___ Working data

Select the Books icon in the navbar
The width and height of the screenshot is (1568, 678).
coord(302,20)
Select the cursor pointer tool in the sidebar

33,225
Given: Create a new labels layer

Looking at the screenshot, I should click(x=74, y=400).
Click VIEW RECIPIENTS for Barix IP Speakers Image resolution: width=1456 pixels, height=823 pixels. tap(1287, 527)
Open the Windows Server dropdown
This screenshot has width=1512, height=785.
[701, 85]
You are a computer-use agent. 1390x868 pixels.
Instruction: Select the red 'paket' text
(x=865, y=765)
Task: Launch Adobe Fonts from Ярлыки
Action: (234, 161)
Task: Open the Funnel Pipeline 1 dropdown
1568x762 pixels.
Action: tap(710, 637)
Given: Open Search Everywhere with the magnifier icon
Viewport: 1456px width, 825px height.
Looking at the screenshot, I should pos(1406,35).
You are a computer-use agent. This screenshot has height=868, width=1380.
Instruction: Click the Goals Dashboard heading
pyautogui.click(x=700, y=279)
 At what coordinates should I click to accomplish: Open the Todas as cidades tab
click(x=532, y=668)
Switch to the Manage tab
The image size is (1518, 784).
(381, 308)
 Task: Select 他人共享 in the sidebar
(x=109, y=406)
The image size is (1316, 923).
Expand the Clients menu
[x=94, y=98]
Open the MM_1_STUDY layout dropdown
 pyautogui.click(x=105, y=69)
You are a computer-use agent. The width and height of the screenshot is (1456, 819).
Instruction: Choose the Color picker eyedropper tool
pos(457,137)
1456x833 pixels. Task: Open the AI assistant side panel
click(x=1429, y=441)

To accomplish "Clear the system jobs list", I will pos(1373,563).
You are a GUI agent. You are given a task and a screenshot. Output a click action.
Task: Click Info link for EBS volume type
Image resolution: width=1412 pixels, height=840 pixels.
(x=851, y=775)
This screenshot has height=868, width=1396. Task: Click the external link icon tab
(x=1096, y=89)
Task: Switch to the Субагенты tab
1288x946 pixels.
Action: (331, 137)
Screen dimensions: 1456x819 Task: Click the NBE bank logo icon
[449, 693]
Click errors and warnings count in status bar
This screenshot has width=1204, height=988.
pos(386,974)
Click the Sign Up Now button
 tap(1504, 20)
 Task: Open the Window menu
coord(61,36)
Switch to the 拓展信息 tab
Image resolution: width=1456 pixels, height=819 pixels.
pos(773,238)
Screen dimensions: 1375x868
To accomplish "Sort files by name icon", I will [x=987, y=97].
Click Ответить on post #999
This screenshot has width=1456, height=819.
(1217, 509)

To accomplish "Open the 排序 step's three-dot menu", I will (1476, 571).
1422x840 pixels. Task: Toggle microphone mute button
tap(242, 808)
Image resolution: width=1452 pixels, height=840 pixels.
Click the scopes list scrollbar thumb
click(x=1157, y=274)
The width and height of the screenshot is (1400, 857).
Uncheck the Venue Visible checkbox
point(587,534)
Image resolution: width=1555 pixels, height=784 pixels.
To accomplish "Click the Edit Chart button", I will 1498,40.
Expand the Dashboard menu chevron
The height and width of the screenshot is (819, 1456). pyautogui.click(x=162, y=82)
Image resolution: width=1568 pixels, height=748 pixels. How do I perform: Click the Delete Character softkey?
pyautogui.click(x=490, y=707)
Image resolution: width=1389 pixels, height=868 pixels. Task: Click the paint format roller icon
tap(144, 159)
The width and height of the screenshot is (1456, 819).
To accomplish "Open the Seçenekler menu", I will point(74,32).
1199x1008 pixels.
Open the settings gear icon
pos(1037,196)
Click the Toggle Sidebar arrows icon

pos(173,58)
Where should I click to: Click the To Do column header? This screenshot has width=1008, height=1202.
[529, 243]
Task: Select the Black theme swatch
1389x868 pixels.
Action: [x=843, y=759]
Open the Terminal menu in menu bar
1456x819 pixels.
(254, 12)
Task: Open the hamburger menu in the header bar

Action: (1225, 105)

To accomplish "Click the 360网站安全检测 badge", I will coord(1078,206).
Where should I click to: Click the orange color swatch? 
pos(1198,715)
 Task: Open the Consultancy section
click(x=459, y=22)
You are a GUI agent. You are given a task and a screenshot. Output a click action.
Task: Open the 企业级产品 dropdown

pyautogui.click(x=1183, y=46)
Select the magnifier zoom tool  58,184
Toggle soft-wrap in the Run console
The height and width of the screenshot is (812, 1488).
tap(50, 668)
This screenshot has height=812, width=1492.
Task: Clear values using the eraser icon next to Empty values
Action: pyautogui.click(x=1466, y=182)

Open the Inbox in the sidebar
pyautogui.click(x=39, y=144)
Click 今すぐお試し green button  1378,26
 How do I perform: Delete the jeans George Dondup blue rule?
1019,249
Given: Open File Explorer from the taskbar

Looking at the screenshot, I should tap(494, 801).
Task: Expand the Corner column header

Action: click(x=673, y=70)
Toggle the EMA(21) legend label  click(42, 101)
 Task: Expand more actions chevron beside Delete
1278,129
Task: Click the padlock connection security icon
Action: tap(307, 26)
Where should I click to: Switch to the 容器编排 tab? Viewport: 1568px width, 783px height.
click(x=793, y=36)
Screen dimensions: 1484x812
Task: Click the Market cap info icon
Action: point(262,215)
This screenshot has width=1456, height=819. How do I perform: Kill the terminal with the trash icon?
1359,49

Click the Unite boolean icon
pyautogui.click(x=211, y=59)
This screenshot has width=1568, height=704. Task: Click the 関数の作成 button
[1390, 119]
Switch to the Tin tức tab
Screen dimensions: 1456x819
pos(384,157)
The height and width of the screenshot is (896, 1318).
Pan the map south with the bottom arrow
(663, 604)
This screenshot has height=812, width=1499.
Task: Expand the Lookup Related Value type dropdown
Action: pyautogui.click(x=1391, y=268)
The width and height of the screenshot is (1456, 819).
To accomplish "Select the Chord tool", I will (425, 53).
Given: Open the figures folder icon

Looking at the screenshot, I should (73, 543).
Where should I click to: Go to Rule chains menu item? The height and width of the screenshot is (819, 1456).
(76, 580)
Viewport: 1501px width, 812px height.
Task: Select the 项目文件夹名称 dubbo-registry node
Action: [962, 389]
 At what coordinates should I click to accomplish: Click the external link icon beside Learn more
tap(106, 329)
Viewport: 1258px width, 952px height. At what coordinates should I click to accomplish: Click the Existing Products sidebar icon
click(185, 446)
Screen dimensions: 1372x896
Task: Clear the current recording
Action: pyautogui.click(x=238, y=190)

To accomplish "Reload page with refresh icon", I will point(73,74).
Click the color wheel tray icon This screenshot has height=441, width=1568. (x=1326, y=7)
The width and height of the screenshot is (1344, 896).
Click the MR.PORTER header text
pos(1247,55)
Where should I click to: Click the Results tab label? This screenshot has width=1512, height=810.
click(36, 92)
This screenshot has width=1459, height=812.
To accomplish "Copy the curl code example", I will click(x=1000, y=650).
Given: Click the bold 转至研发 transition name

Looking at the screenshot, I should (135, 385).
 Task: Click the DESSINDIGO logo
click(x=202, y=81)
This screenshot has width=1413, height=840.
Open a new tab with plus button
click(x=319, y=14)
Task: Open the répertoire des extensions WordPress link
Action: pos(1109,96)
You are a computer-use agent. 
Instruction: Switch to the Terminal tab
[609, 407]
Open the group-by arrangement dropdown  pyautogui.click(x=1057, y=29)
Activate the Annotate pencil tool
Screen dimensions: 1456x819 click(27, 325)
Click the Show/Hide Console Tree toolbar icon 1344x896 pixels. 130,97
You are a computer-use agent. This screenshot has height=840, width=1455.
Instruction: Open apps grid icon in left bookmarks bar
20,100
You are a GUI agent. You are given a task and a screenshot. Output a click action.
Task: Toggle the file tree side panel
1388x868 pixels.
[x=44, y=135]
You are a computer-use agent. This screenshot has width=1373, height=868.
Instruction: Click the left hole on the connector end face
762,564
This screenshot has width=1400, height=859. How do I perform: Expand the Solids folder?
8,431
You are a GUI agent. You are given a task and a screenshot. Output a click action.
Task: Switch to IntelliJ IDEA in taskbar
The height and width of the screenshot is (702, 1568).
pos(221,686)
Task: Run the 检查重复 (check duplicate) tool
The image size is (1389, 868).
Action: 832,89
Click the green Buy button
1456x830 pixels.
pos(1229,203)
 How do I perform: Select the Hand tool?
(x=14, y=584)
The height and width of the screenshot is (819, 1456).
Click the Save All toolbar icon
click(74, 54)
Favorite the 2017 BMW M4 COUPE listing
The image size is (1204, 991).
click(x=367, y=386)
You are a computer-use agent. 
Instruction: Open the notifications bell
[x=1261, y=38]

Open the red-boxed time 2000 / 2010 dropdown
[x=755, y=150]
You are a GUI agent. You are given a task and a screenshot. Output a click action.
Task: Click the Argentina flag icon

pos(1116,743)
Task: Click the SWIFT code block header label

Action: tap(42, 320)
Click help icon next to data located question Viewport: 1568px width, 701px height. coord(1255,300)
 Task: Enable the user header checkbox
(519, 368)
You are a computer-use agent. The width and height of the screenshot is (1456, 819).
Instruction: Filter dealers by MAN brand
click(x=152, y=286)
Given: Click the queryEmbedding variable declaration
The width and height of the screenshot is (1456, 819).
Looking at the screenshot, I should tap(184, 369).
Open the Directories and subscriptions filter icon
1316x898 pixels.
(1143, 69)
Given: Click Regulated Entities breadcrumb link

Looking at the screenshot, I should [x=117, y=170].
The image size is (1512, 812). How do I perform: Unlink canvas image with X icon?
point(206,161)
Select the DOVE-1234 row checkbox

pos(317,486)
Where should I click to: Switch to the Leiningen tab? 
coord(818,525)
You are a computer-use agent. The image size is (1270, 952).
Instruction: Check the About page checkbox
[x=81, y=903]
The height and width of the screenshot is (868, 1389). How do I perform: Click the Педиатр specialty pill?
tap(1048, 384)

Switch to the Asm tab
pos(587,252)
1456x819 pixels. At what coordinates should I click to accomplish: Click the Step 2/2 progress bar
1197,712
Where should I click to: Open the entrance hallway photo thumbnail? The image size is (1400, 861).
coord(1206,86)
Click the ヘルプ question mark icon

______

### Task to carry out
The answer must be every line from the records above that contains the word "magnifier", copied out.

### Task output
Given: Open Search Everywhere with the magnifier icon
Select the magnifier zoom tool  58,184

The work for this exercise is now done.